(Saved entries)
• • •

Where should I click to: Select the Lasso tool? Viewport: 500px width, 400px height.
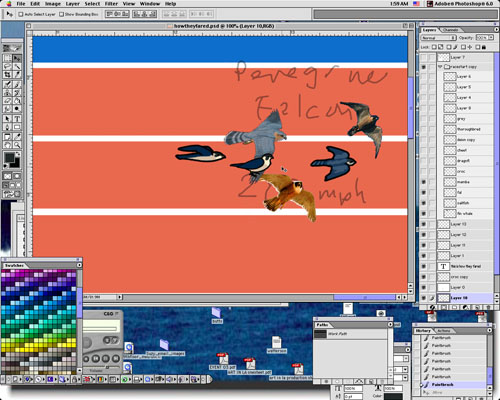pos(7,66)
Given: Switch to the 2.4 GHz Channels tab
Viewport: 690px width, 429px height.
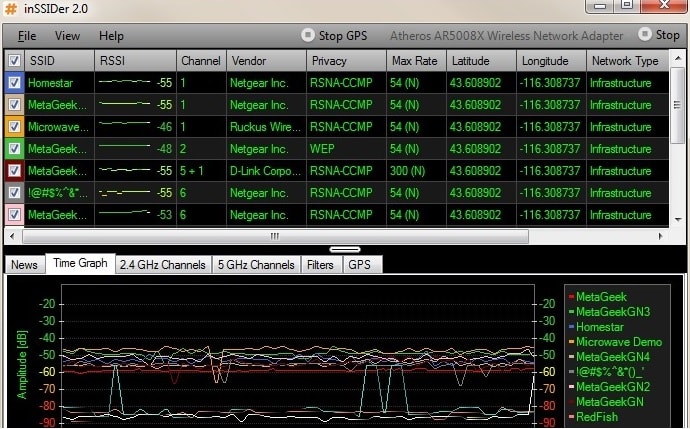Looking at the screenshot, I should coord(162,265).
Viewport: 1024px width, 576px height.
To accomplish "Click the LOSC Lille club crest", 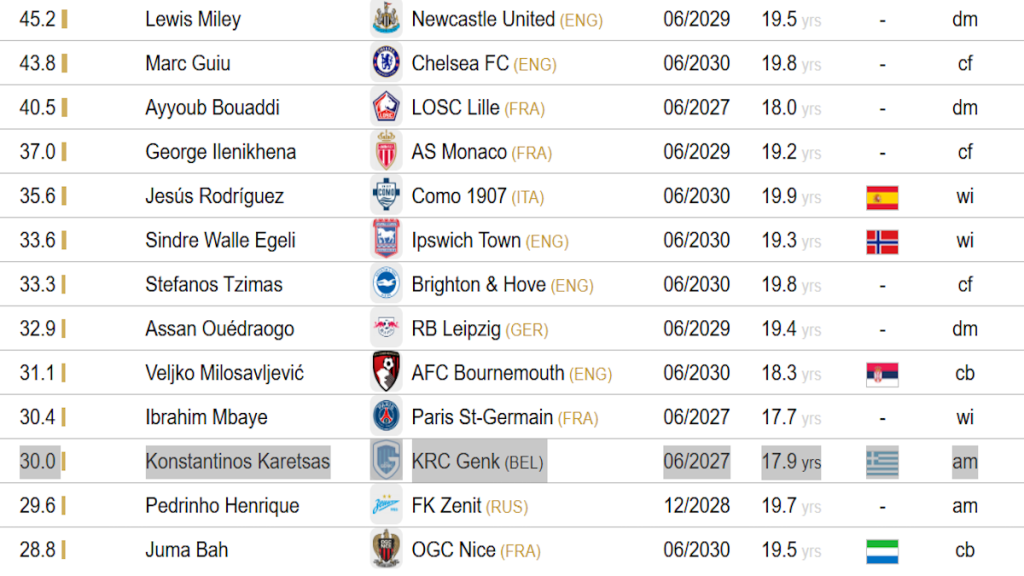I will [386, 107].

• • •

DESCRIPTION OF THE TASK:
Print once more, exactly, the lines that start at the top of the records above and end at the line with "Viewport: 1024px width, 576px height.", skipping all pictures.

TASK RESULT:
Where should I click to: Select the Lasso tool? Viewport: 500px width, 400px height.
pos(7,66)
Given: Switch to the 2.4 GHz Channels tab
Viewport: 690px width, 429px height.
Looking at the screenshot, I should coord(162,265).
Viewport: 1024px width, 576px height.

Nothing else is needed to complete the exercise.